Travis McGee isn’t sure he wants to take on his newest prospective client, despite the fact that his “retirement fund” is running low. Something about Mona Yeoman annoys him, however much he might sympathize with the fact that she’s stuck in a loveless marriage to a rich man who has robbed her of her father’s estate. However, his mind is made up for him when a sniper’s bullet cuts Mona’s life short and Travis finds himself on the wrong side of the local police after her body disappears.
Everyone seems to believe that Mona skipped town with a local professor she’d been seeing behind her husband’s back. Travis has his work cut out for him convincing the police that he isn’t just a part of her scheme. Once he does, he keeps poking around. Did Mona’s rich husband get tired of her complaints, or is someone trying to get to him through her? Either way, why cover up the murder but leave the eyewitness alive?

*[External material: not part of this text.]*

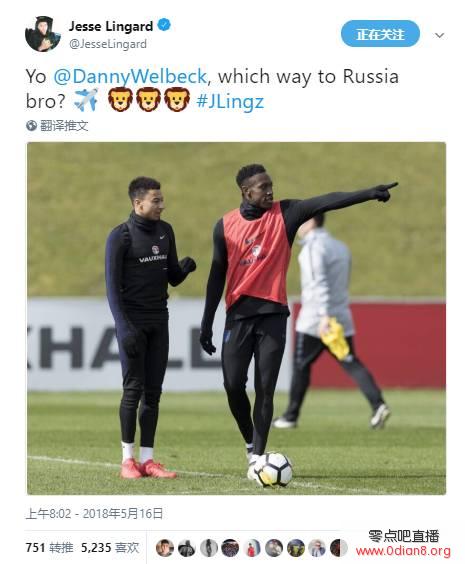Open Jesse Lingard's profile avatar
This screenshot has height=564, width=465.
(43, 34)
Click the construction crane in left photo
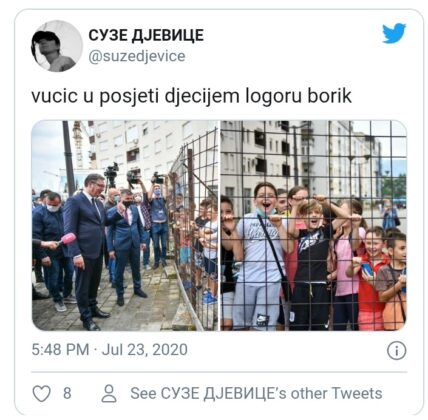Screen dimensions: 428x420 (x=79, y=145)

Travis McGee is kind of a male wish-fulfillment fantasy. He’s always the smartest, toughest guy in the room and he always has the best comeback. And he certainly always knows better than the silly, scared women who come to him for help. A Purple Place for Dying features a fairly hysterical example of the damsel in distress, as McGee takes the professor’s repressed spinsterish sister into his care and, in addition to finding out what happened to her brother, shows her that she doesn’t have to be afraid of sex after all.
It says a lot about John D. Macdonald’s writing that despite all the heavy-duty misogyny on display they’re still a lot of fun to read. The mystery at the heart of A Purple Place for Dying is very satisfying, with a solution steeped in the worst of human nature.